‘Secrets don’t stay secret for long in publishing’Six authors.
One private island.
Seventy-two hours to write the ending that will change their lives.
‘This is a house of novelists, not murderers. You dream up crimes. You don’t commit them.’
‘But a writer has. And so, who better than a writer to catch them?’
World famous author Arthur Fletch is dead. His final novel, the most anticipated book in history, remains unfinished. But the ending won’t write itself.
Fletch’s publisher, Merriweather Press, has invited six authors to Fletch’s private island in Scotland. Authors whose books have never had the big marketing budgets or publicity opportunities. In other words, midlist. And they’re about to be presented with the opportunity of a lifetime.
Whoever writes a worthy ending will receive one million dollars, and a further one million dollars for a new three-book contract.
They have just seventy-two hours, with no access to the outside world, just a typewriter and a blank page. All they have to do is write…

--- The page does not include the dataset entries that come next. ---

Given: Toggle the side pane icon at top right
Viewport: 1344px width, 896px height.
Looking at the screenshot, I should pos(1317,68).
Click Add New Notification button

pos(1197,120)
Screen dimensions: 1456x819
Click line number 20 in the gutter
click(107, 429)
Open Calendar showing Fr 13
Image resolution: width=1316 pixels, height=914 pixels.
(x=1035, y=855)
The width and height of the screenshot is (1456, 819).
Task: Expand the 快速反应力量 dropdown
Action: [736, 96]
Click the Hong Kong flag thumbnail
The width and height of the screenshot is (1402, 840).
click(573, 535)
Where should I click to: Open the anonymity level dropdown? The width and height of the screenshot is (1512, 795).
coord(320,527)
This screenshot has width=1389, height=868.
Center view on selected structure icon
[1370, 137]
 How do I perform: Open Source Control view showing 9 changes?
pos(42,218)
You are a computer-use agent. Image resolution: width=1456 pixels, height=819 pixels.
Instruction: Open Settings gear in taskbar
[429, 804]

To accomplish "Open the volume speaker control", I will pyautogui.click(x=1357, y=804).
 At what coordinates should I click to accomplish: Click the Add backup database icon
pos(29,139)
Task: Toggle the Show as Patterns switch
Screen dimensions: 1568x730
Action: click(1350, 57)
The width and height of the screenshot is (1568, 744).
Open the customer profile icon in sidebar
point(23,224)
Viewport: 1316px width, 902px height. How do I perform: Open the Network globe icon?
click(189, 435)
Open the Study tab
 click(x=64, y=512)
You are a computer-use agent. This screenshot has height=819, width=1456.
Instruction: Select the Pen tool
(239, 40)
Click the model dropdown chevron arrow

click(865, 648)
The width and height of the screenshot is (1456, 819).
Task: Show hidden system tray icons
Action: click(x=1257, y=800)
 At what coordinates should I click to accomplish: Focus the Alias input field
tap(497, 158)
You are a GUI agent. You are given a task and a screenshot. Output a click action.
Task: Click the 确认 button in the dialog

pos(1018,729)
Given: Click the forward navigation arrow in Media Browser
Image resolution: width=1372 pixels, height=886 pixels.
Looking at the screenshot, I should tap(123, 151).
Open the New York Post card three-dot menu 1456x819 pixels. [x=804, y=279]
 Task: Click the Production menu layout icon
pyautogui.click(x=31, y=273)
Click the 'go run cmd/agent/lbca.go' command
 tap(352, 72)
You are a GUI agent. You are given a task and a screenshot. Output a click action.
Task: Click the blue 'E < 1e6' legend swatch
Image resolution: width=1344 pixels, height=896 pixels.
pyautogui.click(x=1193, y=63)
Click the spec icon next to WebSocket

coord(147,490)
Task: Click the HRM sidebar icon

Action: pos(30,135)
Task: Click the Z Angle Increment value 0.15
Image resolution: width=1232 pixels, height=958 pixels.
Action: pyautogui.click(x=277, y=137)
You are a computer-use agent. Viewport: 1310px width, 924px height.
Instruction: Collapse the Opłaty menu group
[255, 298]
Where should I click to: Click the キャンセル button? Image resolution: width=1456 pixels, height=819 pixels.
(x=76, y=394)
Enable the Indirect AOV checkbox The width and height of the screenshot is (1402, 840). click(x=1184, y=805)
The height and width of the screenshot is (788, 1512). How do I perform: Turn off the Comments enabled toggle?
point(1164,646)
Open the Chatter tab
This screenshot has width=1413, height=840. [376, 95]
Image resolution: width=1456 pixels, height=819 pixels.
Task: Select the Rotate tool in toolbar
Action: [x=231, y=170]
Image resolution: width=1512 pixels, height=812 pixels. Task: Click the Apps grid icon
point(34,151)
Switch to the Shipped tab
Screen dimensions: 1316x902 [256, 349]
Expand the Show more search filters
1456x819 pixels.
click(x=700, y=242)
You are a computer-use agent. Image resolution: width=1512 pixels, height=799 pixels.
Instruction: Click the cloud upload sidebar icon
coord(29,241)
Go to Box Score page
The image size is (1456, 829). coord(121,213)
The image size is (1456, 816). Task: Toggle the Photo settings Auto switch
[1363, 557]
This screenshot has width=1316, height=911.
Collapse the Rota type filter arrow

Starting is often the hardest part. But getting to the end could be murder.
*
‘Agatha Christie’s And Then There Were None meets Yellowface… Great fun!’ Kate Mosse
‘A great locked-room thriller and a brilliant satire on the publishing industry’ Karin Slaughter
‘Fiendishly clever and compulsively readable… An absolute must read’ Ellery Lloyd
‘Funny, razor sharp and scarily relatable’ Sarah Crossan
Format: Paperback
Pages: 416
Imprint: Harlequin UK
Publication date: 14/04/2026

The Ending Writes Itself
By Evelyn Clarke
Review by Sophie
Incredibly entertaining, this whodunit doubles as a satire on the publishing industry and is unflinching in its honest portrayal of what being a writer is really like. Of course, murderous intent isn't usually part of the job description, but when you put six writers up against each other for a publishing deal worth millions, they begin to realise that one of them is ready to do anything to win. A love-letter to the agony that writers willingly put themselves through in bringing a book to life, it is also crafted perfectly for what it is; a page turning, twisty, murder mystery.
For fans of locked-room mystery's like Agatha Christie's And Then There Were None.